▸ **Stated task**
Revise the records below by replacing "checkmark circle" with "check circle", leaving every other part unchanged.
═════ Dataset excerpts
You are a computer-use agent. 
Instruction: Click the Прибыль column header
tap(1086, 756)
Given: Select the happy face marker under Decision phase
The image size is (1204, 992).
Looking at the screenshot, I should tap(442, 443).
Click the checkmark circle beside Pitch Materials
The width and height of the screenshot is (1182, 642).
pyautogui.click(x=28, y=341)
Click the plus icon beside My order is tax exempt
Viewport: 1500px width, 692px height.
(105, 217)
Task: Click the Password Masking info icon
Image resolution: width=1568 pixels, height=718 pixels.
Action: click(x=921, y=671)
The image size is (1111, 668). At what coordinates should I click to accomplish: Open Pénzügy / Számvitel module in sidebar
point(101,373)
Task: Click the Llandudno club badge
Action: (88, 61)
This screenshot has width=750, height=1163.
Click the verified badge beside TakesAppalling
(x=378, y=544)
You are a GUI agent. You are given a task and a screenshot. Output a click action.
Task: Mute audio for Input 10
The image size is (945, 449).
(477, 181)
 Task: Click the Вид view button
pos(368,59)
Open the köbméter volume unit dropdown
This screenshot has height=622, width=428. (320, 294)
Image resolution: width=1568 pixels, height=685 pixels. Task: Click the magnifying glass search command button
══════════
▸ **Expected answer**
You are a computer-use agent. 
Instruction: Click the Прибыль column header
tap(1086, 756)
Given: Select the happy face marker under Decision phase
The image size is (1204, 992).
Looking at the screenshot, I should tap(442, 443).
Click the check circle beside Pitch Materials
The width and height of the screenshot is (1182, 642).
pyautogui.click(x=28, y=341)
Click the plus icon beside My order is tax exempt
Viewport: 1500px width, 692px height.
(105, 217)
Task: Click the Password Masking info icon
Image resolution: width=1568 pixels, height=718 pixels.
Action: click(x=921, y=671)
The image size is (1111, 668). At what coordinates should I click to accomplish: Open Pénzügy / Számvitel module in sidebar
point(101,373)
Task: Click the Llandudno club badge
Action: (88, 61)
This screenshot has width=750, height=1163.
Click the verified badge beside TakesAppalling
(x=378, y=544)
You are a GUI agent. You are given a task and a screenshot. Output a click action.
Task: Mute audio for Input 10
The image size is (945, 449).
(477, 181)
 Task: Click the Вид view button
pos(368,59)
Open the köbméter volume unit dropdown
This screenshot has height=622, width=428. (320, 294)
Image resolution: width=1568 pixels, height=685 pixels. Task: Click the magnifying glass search command button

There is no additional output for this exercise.